An established method for cryopreservation that might preserve the vascular and endothelial responses of human femoral arteries (HFAs) to be transplanted as allografts was studied. HFAs were harvested from multiorgan donors and stored at 4 degrees C in saline solution before cryostorage. Thirty HFA rings were isolated and randomly assigned to one control group of unfrozen HFAs (eight rings) and one group of cryopreserved HFAs (22 rings). Cryopreservation was performed in RPMI solution containing dimethylsulfoxide (DMSO) and the rate of cooling was -1 degrees C/min until -40 degrees C and faster rates until -150 degrees C was reached.

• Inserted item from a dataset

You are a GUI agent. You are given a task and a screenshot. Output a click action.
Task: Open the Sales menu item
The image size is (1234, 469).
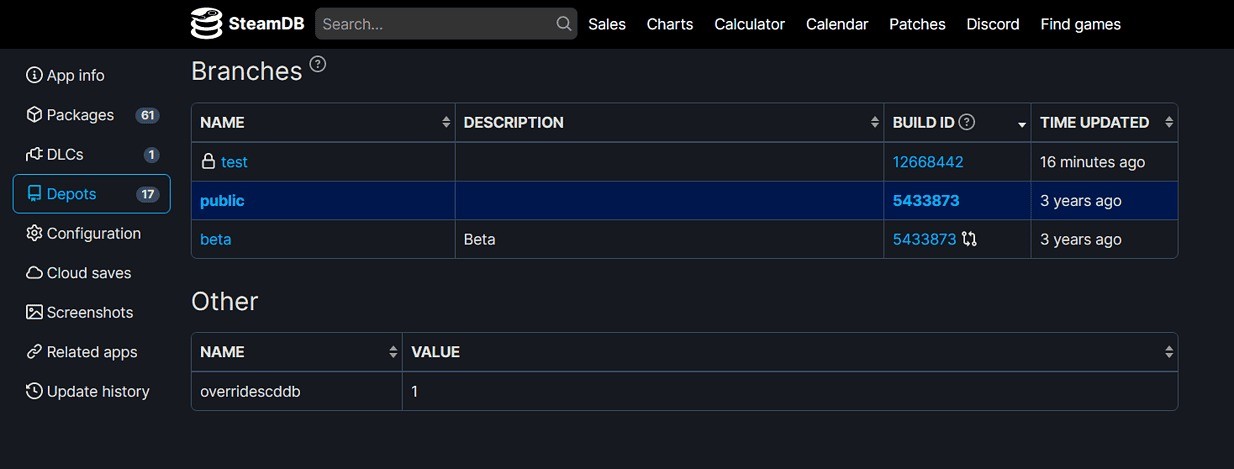click(607, 24)
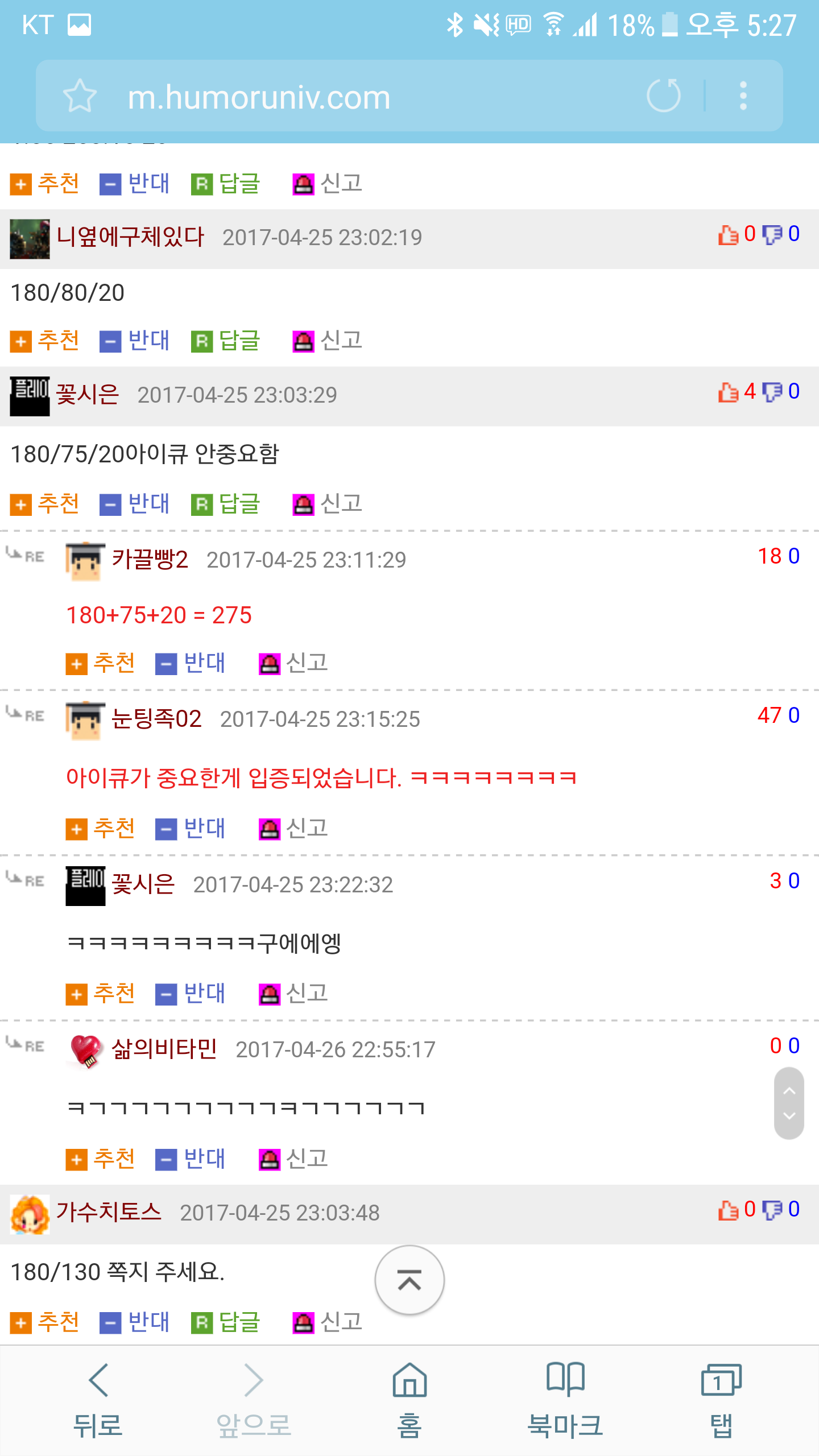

The contractile and relaxant responses of unfrozen and frozen/thawed arteries were assessed in organ bath by measurement of isometric force generated by the HFAs. After thawing, the maximal contractile responses to the contracting agonist tested (noradrenaline) were in the range of 43% of the responses in unfrozen HFAs. The endothelium-independent responses to sodium nitroprusside were not altered whereas the endothelium-dependent relaxant responses to acetylcholine were weakly altered. The cryopreservation method used provided a limited preservation of contractility of HFAs, a good preservation of the endothelium-independent relaxant responses, and a good preservation of endothelium-dependent relaxation. It is possible that further refinements of the cryopreservation protocol, such as a slower rate of cooling and a more controlled stepwise addition of DMSO, might allow better post-thaw functional recovery.